Now as mentioned earlier, we cannot directly call I/O within our bubbletea program, we need to wrap them in tea.Command functions, thus we create internal/commands/database.go file where we will provide with these wrappers

Reference for bubbletea commands.

package commands

import (
	"context"
	"fmt"
	tea "github.com/charmbracelet/bubbletea"
	"go.mongodb.org/mongo-driver/mongo"
	"gotui/internal/storage"
	"os"
)

type DbConnection struct {
	Client         *mongo.Client
	UserRepository *storage.UserRepository
	Err            error
}

var preloadedUsers = []storage.User{
	{Email: "john@gmail.com"},
	{Email: "ana2@yahoo.com"},
}

func InitDatabase() tea.Msg {
	ctx := context.TODO()
	dbClient, err := storage.NewDbConnection(ctx, os.Getenv(""))
	if err != nil {
		return DbConnection{Err: err}
	}
	err = dbClient.Ping(ctx, nil)
	if err != nil {
		return DbConnection{Err: fmt.Errorf("failed pinging db: %v", err)}
	}

	userRepository, err := storage.NewUserRepository(dbClient.Database("gotui"))
	if err != nil {
		return DbConnection{Err: fmt.Errorf("failed creating user repository: %v", err)}
	}

	for _, user := range preloadedUsers {
		if err = userRepository.AddUserIfNotExists(ctx, user); err != nil {
			return err
		}
	}

	return DbConnection{
		Client:         dbClient,
		UserRepository: userRepository,
		Err:            nil,
	}
}

type GetUserByEmailMsg struct {
	User *storage.User
	Err  error
}

func GetUserByEmail(userRepo *storage.UserRepository, email string) tea.Cmd {
	return func() tea.Msg {
		user, err := userRepo.FindByEmail(context.TODO(), email)

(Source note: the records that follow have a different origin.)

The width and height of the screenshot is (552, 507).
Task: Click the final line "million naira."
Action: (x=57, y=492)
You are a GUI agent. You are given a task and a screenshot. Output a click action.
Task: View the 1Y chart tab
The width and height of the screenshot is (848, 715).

		return GetUserByEmailMsg{
			User: user,
			Err:  err,
		}
	}
}

Now let’s apply all of this in our main.go file.

type model struct {
  stateDescription string
  stateStatus      tui.StatusBarState
  commands         []command 
  cursor           int       
  secondListHeader string
  secondListValues []string
  dbConnection     *commands.DbConnection   // <- Reference to the connection
  user             *storage.User            // <- User which we will later retrieve
  loading          bool                     // <- Is the whole app in loading state
  spinner          spinner.Model            // <- Spinner we will use from the bubbles library
}

For the spinner you will need to import it

import "github.com/charmbracelet/bubbles/spinner"

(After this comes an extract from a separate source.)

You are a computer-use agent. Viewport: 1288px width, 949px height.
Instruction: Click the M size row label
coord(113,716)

We then initialize model values (and by the way fix the state status to be blue)

func initialModel() model {
	s := spinner.New()
	s.Spinner = spinner.Dot
	s.Style = lipgloss.NewStyle().Foreground(lipgloss.Color("205"))

	return model{
		spinner:          s,
		loading:          true,
		stateDescription: "Initializing...",
		stateStatus:      tui.StatusBarStateBlue,
		commands: []command{
			{name: "Set user"},
			{name: "Fetch token", disabled: true},
			{name: "Other..."},
		},
	}
}

The init function now performs I/O on app init

func (m model) Init() tea.Cmd {
	return tea.Batch(
		commands.InitDatabase,
		m.spinner.Tick,
	)
}

Now we can update the view, so we check if the app is loading in order to render the list or not and to change the status bar description to show the spinner until it has loaded.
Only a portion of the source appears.